Dispatching The First Two-Tone Memorial Urns
From The Workshop – April 2026
The first production run of our Two-Tone Memorial Urn series recently left the workshop for Melbourne following several months of refinement here in Maida Vale.
These initial pieces were built in small numbers as we developed the balance between contrasting hardwoods, internal sleeve construction and the quieter contemporary form that now defines the collection.
The Materials
This early series combined Western Australian Jarrah with Victorian Ash internal sleeves, creating the contrast that has since become one of the defining characteristics of the design.
Each urn was individually machined, joined and hand-finished in our Perth Hills workshop using traditional hardwax oils and Carnauba polish to preserve the natural warmth and tactile feel of the timber.

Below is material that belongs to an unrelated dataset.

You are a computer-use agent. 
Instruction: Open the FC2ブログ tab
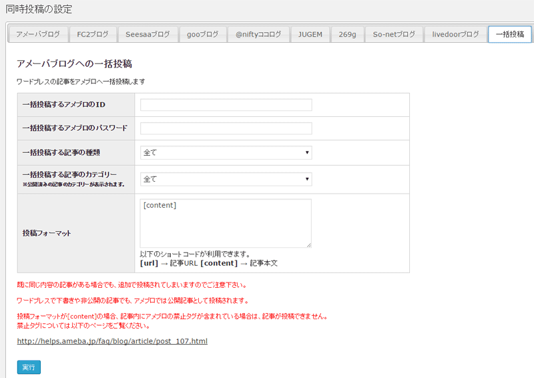tap(93, 34)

We continue to avoid heavy industrial lacquer finishes wherever possible, preferring a softer satin surface that allows the timber grain and figure to remain natural in the hand and in the home.
Small Batch Workshop Production
From the beginning, the intention behind the Two-Tone design was not mass production, but smaller workshop-built batches where material selection and timber pairing could remain part of the process.

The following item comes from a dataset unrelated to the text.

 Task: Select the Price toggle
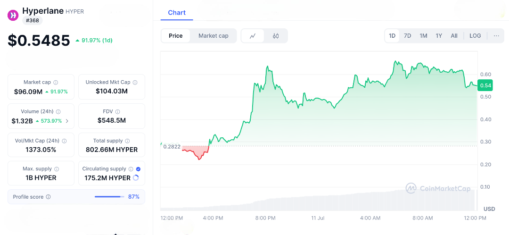176,36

Each vessel in this first series was individually numbered and accompanied by a signed workshop provenance card documenting its construction in Maida Vale.
That simple idea remains important to us today — knowing where a piece was built, who built it, and the materials it was made from.
Preparing For Transit
Shipping solid timber memorials interstate requires careful preparation, particularly with heavier hardwood species like Jarrah. Every urn in this series was suspended within a custom protective packing system before leaving the workshop for Melbourne.
Even now, every interstate delivery continues to leave the workshop the same way — individually wrapped, protected and packed by hand before dispatch.
The Two-Tone Memorial Urn has continued to evolve since this first small production run, but these early pieces remain an important part of the story behind the collection.